Landscape vs portrait
A few months ago a client asked me for a shot in portrait mode to represent my work, much to my surprise I had to look really hard, I do have a lot of portrait mode shots of course but somehow the ones that “represent my work” are all in landscape mode. This actually triggered me to write this blogpost. When I look at my old work I see that I often switched between landscape mode and portrait mode, but the more I progressed the more I started shooting in landscape mode, the reason for this is actually pretty simple.
Model vs story vs ……
When you start shooting models the main attention point is often well….. the model, you try to fill the frame with the model as much as possible, you don’t crop the head etc. The more you progress the more you will try to play with this, you will start cropping the top of the head to draw more attention to the eyes etc. Sometimes this can be really tricky to explain to a customer by the way. I always tell them that it is to draw attention to the eyes, and when you show two different shots next to each other it’s often immediately clear…. but in all honesty we don’t need the top of the head, we know it’s there right?

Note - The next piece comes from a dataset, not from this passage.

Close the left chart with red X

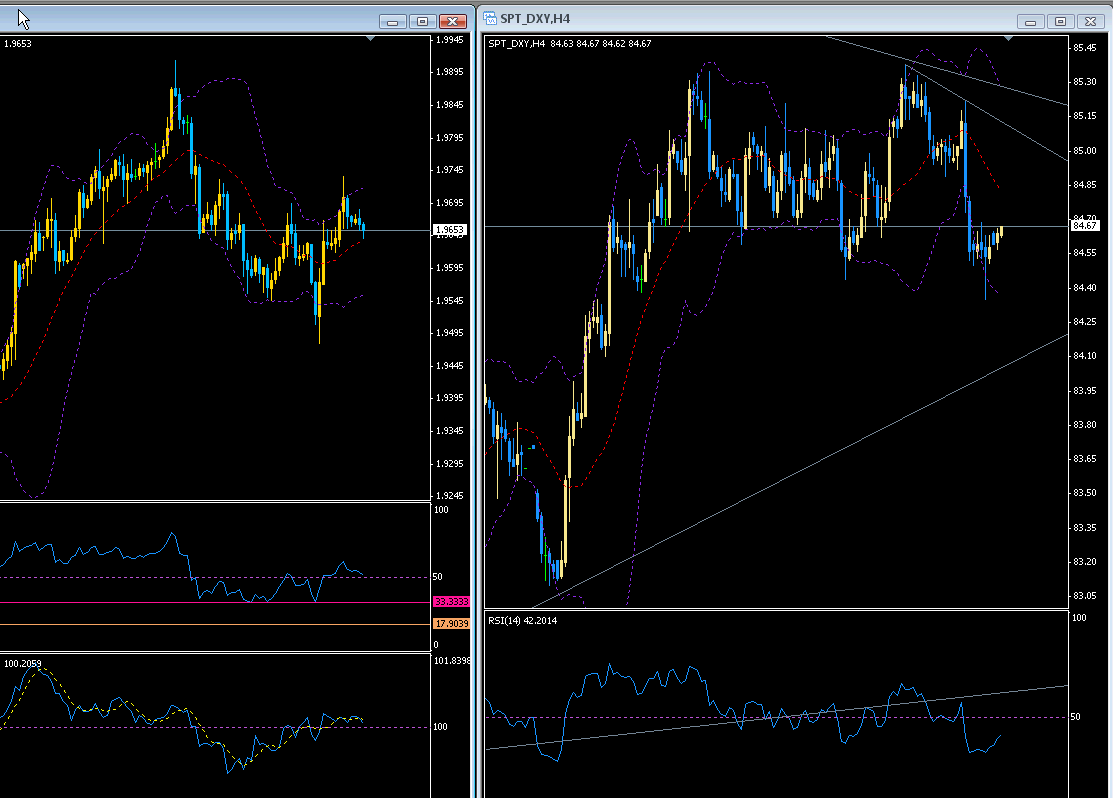tap(454, 21)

The more you progress the more you will start to give attention to the “story” and you will very quickly find out that the surrounding areas are almost as important (sometimes even more important) as your model. Don’t show the area and you end up with a shot that could have been taken anywhere, show the surrounding areas and you end up with something unique. Very quickly you will also find out that shooting landscape mode is much easier in that case. Now as soon as you start doing that with portraits (headshot) you will find that the images become much more engaging.
Take for example this portrait from a session with Lenaa.
She is right in the middle of the frame (something I normally don’t do) but because of the area around her, the lens flare, the bright spot on the left you get a very engaging portrait (and the expression also helps).
Now if you place the model to the side of the frame and let her look to the left you get something really interesting.
This is what I call “our hardwired brain”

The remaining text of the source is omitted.